**GOAL OF THE EXERCISE**
Reproduce each of the items below verbatim, altering nothing.

**PROVIDED RECORDS**

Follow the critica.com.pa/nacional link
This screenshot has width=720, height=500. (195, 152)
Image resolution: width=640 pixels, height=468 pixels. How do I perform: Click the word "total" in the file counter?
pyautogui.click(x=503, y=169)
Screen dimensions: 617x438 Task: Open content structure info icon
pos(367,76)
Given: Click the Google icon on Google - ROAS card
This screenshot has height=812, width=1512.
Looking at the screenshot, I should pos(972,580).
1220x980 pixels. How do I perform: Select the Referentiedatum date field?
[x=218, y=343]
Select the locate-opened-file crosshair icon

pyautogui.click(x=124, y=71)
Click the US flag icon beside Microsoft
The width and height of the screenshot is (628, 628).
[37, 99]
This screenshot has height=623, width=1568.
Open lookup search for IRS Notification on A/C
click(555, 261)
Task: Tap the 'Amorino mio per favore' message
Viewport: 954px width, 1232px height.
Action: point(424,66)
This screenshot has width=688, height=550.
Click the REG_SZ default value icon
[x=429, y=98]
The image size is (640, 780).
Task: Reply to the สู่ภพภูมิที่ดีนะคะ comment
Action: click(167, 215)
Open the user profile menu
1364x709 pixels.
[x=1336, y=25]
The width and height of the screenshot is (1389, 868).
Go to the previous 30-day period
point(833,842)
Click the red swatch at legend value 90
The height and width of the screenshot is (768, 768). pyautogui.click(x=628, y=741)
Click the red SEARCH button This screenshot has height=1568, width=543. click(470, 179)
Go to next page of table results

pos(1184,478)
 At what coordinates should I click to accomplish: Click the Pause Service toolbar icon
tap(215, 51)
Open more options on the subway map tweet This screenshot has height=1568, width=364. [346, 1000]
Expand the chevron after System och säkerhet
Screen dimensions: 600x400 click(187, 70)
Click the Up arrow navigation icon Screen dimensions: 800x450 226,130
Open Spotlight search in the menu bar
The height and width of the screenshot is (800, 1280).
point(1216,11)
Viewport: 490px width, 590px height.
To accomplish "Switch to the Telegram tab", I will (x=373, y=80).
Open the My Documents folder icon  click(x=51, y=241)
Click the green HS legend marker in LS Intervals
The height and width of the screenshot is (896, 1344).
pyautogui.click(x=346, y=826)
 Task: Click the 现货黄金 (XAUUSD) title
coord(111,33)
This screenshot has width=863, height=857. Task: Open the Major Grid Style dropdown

**CORRECT OUTPUT**
Follow the critica.com.pa/nacional link
This screenshot has width=720, height=500. (195, 152)
Image resolution: width=640 pixels, height=468 pixels. How do I perform: Click the word "total" in the file counter?
pyautogui.click(x=503, y=169)
Screen dimensions: 617x438 Task: Open content structure info icon
pos(367,76)
Given: Click the Google icon on Google - ROAS card
This screenshot has height=812, width=1512.
Looking at the screenshot, I should pos(972,580).
1220x980 pixels. How do I perform: Select the Referentiedatum date field?
[x=218, y=343]
Select the locate-opened-file crosshair icon

pyautogui.click(x=124, y=71)
Click the US flag icon beside Microsoft
The width and height of the screenshot is (628, 628).
[37, 99]
This screenshot has height=623, width=1568.
Open lookup search for IRS Notification on A/C
click(555, 261)
Task: Tap the 'Amorino mio per favore' message
Viewport: 954px width, 1232px height.
Action: point(424,66)
This screenshot has width=688, height=550.
Click the REG_SZ default value icon
[x=429, y=98]
The image size is (640, 780).
Task: Reply to the สู่ภพภูมิที่ดีนะคะ comment
Action: click(167, 215)
Open the user profile menu
1364x709 pixels.
[x=1336, y=25]
The width and height of the screenshot is (1389, 868).
Go to the previous 30-day period
point(833,842)
Click the red swatch at legend value 90
The height and width of the screenshot is (768, 768). pyautogui.click(x=628, y=741)
Click the red SEARCH button This screenshot has height=1568, width=543. click(470, 179)
Go to next page of table results

pos(1184,478)
 At what coordinates should I click to accomplish: Click the Pause Service toolbar icon
tap(215, 51)
Open more options on the subway map tweet This screenshot has height=1568, width=364. [346, 1000]
Expand the chevron after System och säkerhet
Screen dimensions: 600x400 click(187, 70)
Click the Up arrow navigation icon Screen dimensions: 800x450 226,130
Open Spotlight search in the menu bar
The height and width of the screenshot is (800, 1280).
point(1216,11)
Viewport: 490px width, 590px height.
To accomplish "Switch to the Telegram tab", I will (x=373, y=80).
Open the My Documents folder icon  click(x=51, y=241)
Click the green HS legend marker in LS Intervals
The height and width of the screenshot is (896, 1344).
pyautogui.click(x=346, y=826)
 Task: Click the 现货黄金 (XAUUSD) title
coord(111,33)
This screenshot has width=863, height=857. Task: Open the Major Grid Style dropdown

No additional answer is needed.